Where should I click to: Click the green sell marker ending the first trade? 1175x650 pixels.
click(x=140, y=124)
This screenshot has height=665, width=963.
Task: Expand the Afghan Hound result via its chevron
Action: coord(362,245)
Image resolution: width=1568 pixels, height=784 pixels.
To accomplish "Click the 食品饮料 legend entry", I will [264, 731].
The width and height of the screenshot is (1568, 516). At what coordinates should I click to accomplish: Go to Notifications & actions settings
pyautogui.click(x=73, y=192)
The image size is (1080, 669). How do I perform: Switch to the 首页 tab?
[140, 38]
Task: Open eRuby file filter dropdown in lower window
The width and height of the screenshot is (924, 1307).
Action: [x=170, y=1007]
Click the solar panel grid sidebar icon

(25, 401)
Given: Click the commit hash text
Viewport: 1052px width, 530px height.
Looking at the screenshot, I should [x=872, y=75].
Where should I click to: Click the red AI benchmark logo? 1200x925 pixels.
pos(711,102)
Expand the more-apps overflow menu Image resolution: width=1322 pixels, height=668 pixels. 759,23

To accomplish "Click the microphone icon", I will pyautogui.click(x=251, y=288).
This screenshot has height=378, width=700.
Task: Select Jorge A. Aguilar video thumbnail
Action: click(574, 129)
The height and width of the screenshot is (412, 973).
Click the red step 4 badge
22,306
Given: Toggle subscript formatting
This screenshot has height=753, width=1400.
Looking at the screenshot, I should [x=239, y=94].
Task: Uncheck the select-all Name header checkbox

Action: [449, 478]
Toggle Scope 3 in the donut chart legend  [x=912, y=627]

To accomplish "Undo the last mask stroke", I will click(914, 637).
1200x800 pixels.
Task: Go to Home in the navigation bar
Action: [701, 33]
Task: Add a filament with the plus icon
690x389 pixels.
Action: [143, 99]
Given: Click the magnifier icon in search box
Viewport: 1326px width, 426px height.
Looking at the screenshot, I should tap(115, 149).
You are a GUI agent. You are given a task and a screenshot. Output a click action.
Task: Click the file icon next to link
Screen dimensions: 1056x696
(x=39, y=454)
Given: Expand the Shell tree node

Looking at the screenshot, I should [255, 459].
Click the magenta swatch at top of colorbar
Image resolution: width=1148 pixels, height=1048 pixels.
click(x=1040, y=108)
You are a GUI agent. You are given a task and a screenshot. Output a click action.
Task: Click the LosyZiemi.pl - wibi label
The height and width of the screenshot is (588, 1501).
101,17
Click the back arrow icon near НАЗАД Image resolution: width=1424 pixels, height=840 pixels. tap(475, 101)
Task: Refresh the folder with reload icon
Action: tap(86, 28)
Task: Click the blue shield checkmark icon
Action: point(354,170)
• • • • • • •
Please transcribe the lines above exactly as they appear, from the first one through the last.

* **Correct result**
Where should I click to: Click the green sell marker ending the first trade? 1175x650 pixels.
click(x=140, y=124)
This screenshot has height=665, width=963.
Task: Expand the Afghan Hound result via its chevron
Action: coord(362,245)
Image resolution: width=1568 pixels, height=784 pixels.
To accomplish "Click the 食品饮料 legend entry", I will [264, 731].
The width and height of the screenshot is (1568, 516). At what coordinates should I click to accomplish: Go to Notifications & actions settings
pyautogui.click(x=73, y=192)
The image size is (1080, 669). How do I perform: Switch to the 首页 tab?
[140, 38]
Task: Open eRuby file filter dropdown in lower window
The width and height of the screenshot is (924, 1307).
Action: [x=170, y=1007]
Click the solar panel grid sidebar icon

(25, 401)
Given: Click the commit hash text
Viewport: 1052px width, 530px height.
Looking at the screenshot, I should [x=872, y=75].
Where should I click to: Click the red AI benchmark logo? 1200x925 pixels.
pos(711,102)
Expand the more-apps overflow menu Image resolution: width=1322 pixels, height=668 pixels. 759,23

To accomplish "Click the microphone icon", I will pyautogui.click(x=251, y=288).
This screenshot has height=378, width=700.
Task: Select Jorge A. Aguilar video thumbnail
Action: click(574, 129)
The height and width of the screenshot is (412, 973).
Click the red step 4 badge
22,306
Given: Toggle subscript formatting
This screenshot has height=753, width=1400.
Looking at the screenshot, I should [x=239, y=94].
Task: Uncheck the select-all Name header checkbox

Action: [449, 478]
Toggle Scope 3 in the donut chart legend  [x=912, y=627]

To accomplish "Undo the last mask stroke", I will click(914, 637).
1200x800 pixels.
Task: Go to Home in the navigation bar
Action: [701, 33]
Task: Add a filament with the plus icon
690x389 pixels.
Action: [143, 99]
Given: Click the magnifier icon in search box
Viewport: 1326px width, 426px height.
Looking at the screenshot, I should tap(115, 149).
You are a GUI agent. You are given a task and a screenshot. Output a click action.
Task: Click the file icon next to link
Screen dimensions: 1056x696
(x=39, y=454)
Given: Expand the Shell tree node

Looking at the screenshot, I should [255, 459].
Click the magenta swatch at top of colorbar
Image resolution: width=1148 pixels, height=1048 pixels.
click(x=1040, y=108)
You are a GUI agent. You are given a task and a screenshot. Output a click action.
Task: Click the LosyZiemi.pl - wibi label
The height and width of the screenshot is (588, 1501).
101,17
Click the back arrow icon near НАЗАД Image resolution: width=1424 pixels, height=840 pixels. tap(475, 101)
Task: Refresh the folder with reload icon
Action: tap(86, 28)
Task: Click the blue shield checkmark icon
Action: point(354,170)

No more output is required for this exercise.